I can imagine it's bugging you (pun intended) that you can't trigger it with the stress test. Note you are experiences issues deep in the kernel, in the trap handler. Routine that is called pretty much all the time. While not impossible it's not likely you found an issue there. You have have MCA errors (HW is telling you it has problem with itself). You are crashing because you keep jumping incorrectly in the code.

For the stress part I'd be focusing on memory allocations, so stress -m 262144 or something like this. You have plenty of RAM so you need to really stress it. Or use --vm-bytes to allocate larger chunks of memory.

jbo@ · Nov 8, 2021

I was really hoping that after some time I'd get another crash I can report with potentially more options but nope...

As before this machine is running rock solid. It's a dual boot with FreeBSD 13.0-RELEASE and Windows 10. I switch between the two a lot.

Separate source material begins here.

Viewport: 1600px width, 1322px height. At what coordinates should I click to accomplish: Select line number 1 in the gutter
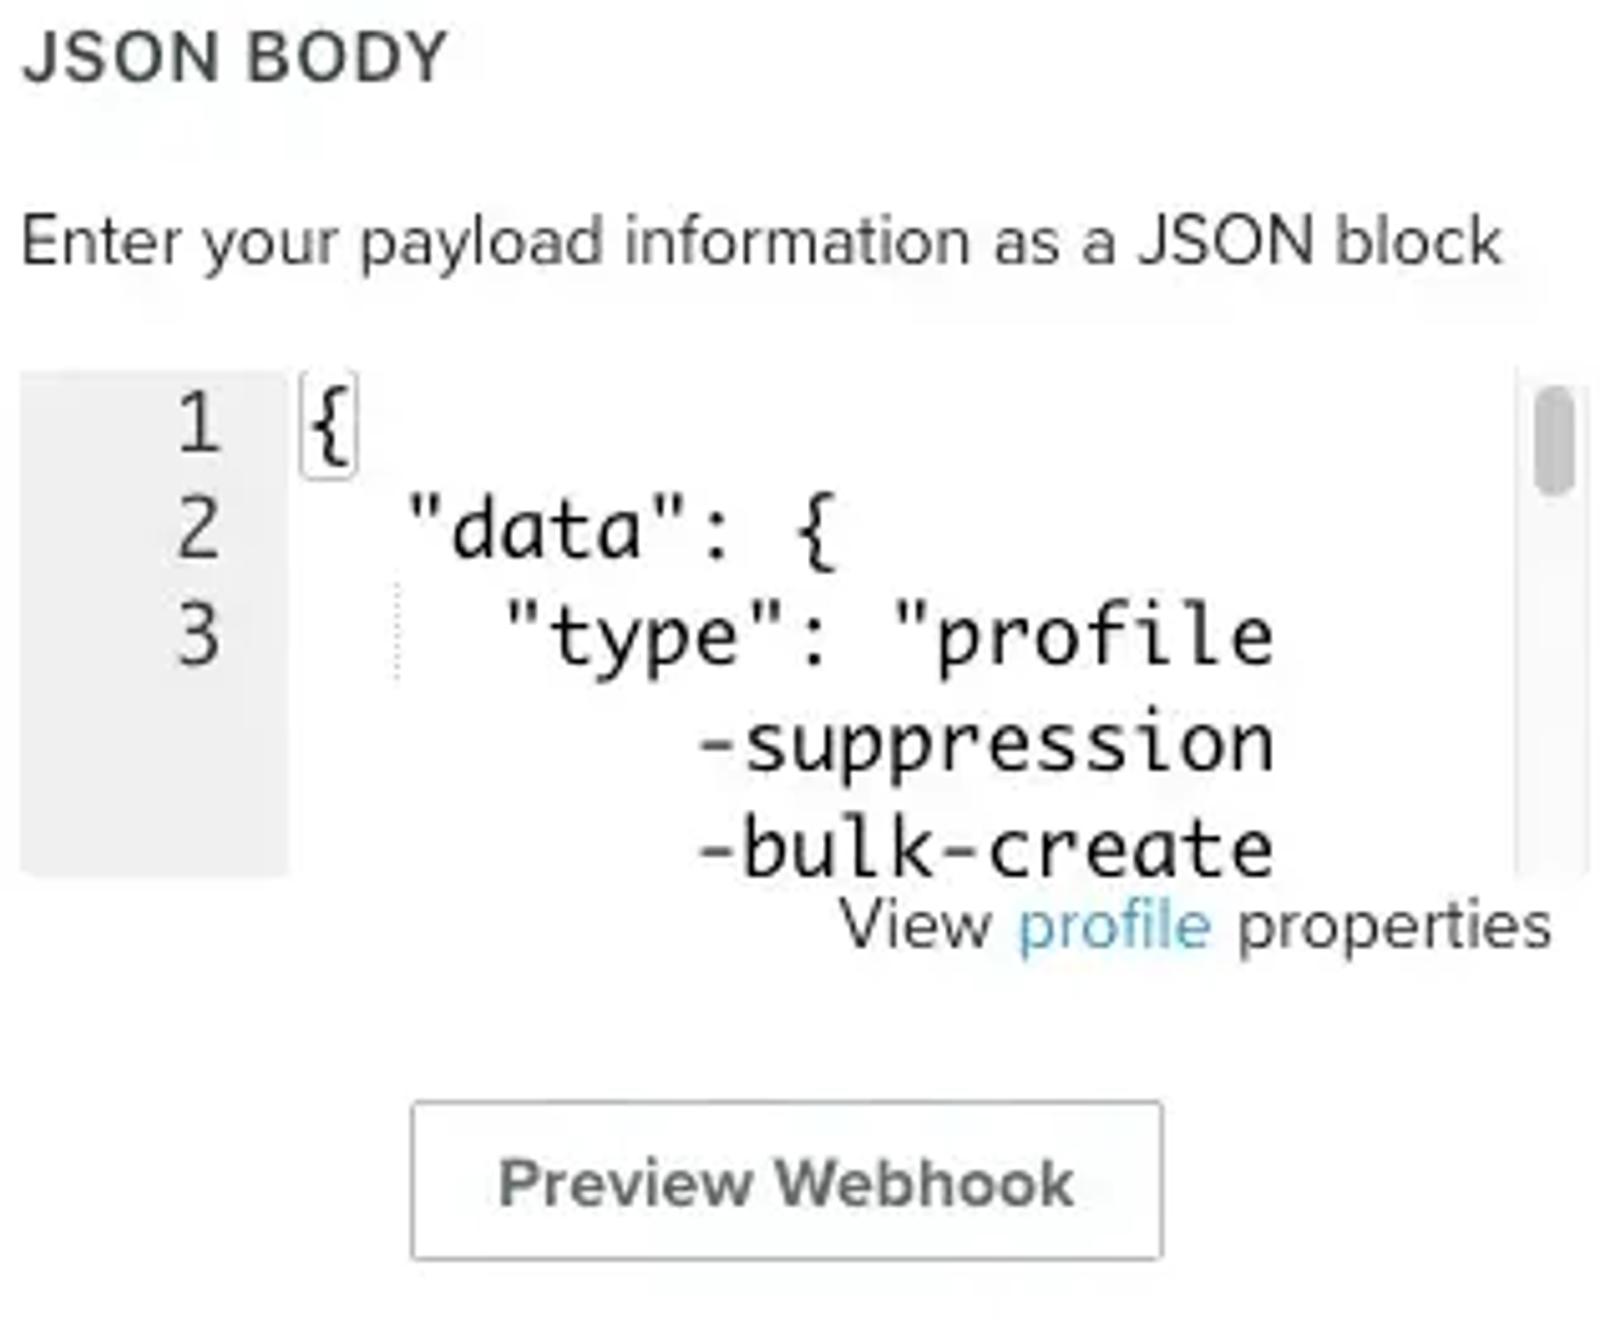(x=198, y=424)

I've been throwing everything I got on this machine. Stress tests of all kinds & extends, manual workloads, synthetic workloads, working on it while also running stress tests - both in Windows an FreeBSD. Absolutely nothing is happening.

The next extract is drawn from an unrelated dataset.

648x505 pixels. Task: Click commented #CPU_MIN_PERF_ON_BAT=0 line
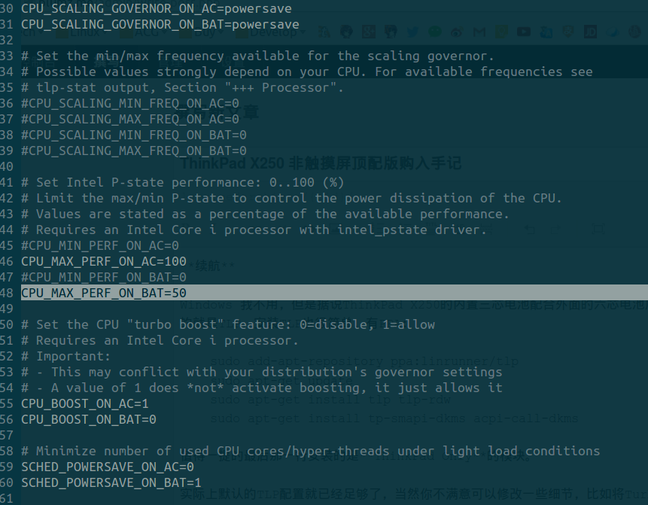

I even overclocked the system and it's still running rock solid through all batteries of tests and "just working" on it.

_martin · Nov 8, 2021

I hate those kind of Heisen bugs but that's a life. It seems this bug was triggered due to some sort of i-cache issues. But why was the arm gcc rubbing it the right way is really hard to say. You do have proof though that MCA was logged, that is a warning. I don't think this is a 'self-healing' problem (meant as a little joke). That's why I suggested reseating the CPU, memory modules and doing little cleanup there too. Maybe sun was really affecting your CPU after all ;-).

jbo@ · Dec 24, 2021

Unfortunately I don't have any directly helpful news on this. I have been using this particular machine every single day for 8 to 14 hours non-stop (sometimes also with Windows 10, not always just FreeBSD 13). As this is my main work horse I literally throw everything at it and it is usually not just idling around. The system is rock solid.

As mentioned in my previous post I also overclocked the system (CPU / RAM) and left it at that ever since and it just continues rocking day after day without a single issue.

I haven't touched the actual hardware of this machine in over two years. I didn't re-socket or re-paste anything. These crashes happened - now they don't anymore.
I still run the occassional stress test & memtest on this machine over night because I'm paranoid. Nothing to report tho.

_martin · Dec 24, 2021

Thanks for reporting back. That compilation/job you had had to rub the bug really good way. I guess there's no point of testing it any further. Maybe the bug will resurface when you stop looking for it.